### Source data

━━━━━━━━━━━━━━━━

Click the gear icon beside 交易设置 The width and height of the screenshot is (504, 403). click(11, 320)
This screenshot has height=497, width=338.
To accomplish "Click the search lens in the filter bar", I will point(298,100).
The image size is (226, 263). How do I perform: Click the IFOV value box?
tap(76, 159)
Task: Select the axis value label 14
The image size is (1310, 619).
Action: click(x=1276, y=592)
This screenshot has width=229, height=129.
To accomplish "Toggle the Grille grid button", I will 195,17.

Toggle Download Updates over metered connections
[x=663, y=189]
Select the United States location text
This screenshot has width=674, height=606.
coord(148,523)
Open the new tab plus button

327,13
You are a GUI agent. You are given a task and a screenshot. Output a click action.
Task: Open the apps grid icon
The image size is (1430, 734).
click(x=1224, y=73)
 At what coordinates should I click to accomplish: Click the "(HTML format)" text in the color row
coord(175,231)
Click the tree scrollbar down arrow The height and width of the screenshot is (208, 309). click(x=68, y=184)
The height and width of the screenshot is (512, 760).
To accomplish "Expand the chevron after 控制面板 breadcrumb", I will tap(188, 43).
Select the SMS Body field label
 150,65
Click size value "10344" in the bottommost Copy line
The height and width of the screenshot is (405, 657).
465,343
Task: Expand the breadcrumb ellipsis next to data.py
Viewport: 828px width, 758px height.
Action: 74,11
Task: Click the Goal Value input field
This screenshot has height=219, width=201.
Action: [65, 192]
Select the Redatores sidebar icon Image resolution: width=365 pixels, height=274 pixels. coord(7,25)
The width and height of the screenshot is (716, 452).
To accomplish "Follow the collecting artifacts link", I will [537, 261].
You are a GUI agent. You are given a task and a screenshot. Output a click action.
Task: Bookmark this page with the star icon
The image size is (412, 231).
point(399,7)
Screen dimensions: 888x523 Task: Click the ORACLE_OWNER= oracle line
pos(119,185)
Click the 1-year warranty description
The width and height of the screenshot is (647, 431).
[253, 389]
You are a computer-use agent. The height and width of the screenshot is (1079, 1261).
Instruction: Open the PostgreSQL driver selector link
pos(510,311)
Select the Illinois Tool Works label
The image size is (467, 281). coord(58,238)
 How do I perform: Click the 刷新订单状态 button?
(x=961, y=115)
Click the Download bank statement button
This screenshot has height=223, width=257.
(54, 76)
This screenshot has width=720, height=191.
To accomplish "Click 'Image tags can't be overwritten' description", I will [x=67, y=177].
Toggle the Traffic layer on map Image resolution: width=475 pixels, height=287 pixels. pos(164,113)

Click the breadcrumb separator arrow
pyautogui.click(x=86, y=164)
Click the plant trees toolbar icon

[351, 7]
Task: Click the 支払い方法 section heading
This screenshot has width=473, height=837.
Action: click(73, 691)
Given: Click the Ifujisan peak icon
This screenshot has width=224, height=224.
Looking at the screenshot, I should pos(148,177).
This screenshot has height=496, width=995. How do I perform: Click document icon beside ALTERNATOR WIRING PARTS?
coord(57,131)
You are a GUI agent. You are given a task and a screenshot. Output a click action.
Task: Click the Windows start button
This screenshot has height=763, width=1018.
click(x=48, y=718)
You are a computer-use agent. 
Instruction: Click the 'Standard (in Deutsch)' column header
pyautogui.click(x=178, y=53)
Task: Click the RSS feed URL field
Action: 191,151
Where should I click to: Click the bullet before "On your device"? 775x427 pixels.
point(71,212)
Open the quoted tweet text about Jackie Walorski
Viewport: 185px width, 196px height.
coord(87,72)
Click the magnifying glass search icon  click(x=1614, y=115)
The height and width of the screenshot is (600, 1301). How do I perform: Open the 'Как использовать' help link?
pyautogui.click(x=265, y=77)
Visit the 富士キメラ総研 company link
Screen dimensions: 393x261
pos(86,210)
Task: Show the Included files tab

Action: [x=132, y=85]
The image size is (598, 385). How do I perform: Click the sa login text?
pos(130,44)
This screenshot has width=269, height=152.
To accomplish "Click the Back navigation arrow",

━━━━━━━━━━━━━━━━

### Task instructions
The answer should consist of every line from the listing above that includes the word "resolution".

### Solution below
Select the Redatores sidebar icon Image resolution: width=365 pixels, height=274 pixels. coord(7,25)
Toggle the Traffic layer on map Image resolution: width=475 pixels, height=287 pixels. pos(164,113)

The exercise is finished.